In this case, the insurance proposal form contained questions pertaining to the health and medical history of the proposer and required a specific disclosure on whether any ailment, hospitalization or treatment had been undergone by the proposer and also a declaration of good health. The proposer answered the queries in the negative, which meant that he had not undergone any medical treatment or hospitalization and was not suffering from any ailment or disease. Acting on the basis of the proposal submitted by the proposer, a policy of insurance was issued to him. One month later, the insured died.

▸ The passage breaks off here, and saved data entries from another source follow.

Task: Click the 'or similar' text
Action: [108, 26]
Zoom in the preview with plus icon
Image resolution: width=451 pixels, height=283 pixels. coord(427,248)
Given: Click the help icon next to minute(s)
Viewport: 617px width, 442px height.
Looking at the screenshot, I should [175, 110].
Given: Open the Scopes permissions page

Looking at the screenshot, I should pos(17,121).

The insurance claim made by his mother was repudiated on the basis of the investigation reports which revealed that proximate to the death, the deceased had been suffering from a stomach ailment and from vomiting of blood, as a result of which he had been availing of the treatment at the hospital.  

The District Consumer Forum allowed the complaint filed by the claimant. The First appeal filed by the Insurance Company was dismissed by the State Consumer Disputes Redressal Commission. The National Consumer Disputes Redressal Commission, while dismissing the Revision Petition, held that the death had occurred due to natural causes and there was no reasonable nexus between the cause of death and non-disclosure of disease. 

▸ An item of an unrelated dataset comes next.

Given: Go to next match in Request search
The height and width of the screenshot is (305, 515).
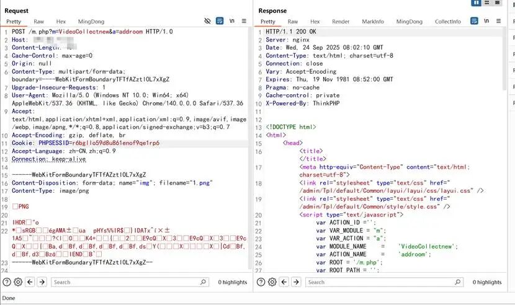Looking at the screenshot, I should pos(42,282).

The Apex Court bench comprising Justices DY Chandrachud, Indu Malhotra and Indira Banerjee noted that medical records which have been obtained during the course of the investigation clearly indicate that the deceased was suffering from a serious pre existing medical condition which was not disclosed to the insurer. Holding that the NCDRC judgment does not lay down correct position of law, the bench said:

"A contract of insurance is one of utmost good faith. A proposer who seeks to obtain a policy of life insurance is duty bound to disclose all material facts bearing upon the issue as to whether the insurer would consider it appropriate to assume the risk which is proposed. It is with this principle in view that the proposal form requires a specific disclosure of pre-existing ailments, so as to enable the insurer to arrive at a considered decision based on the actuarial risk. In the present case, as we have indicated, the proposer failed to disclose the vomiting of blood which had taken place barely a month prior to the issuance of the policy of insurance and of the hospitalization which had been occasioned as a consequence. The investigation by the insurer indicated that the assured was suffering from a pre-existing ailment, consequent upon alcohol abuse and that the facts which were in the knowledge of the proposer had not been disclosed. This brings the ground for repudiation squarely within the principles which have been formulated by this Court in the decisions to which a reference has been made earlier"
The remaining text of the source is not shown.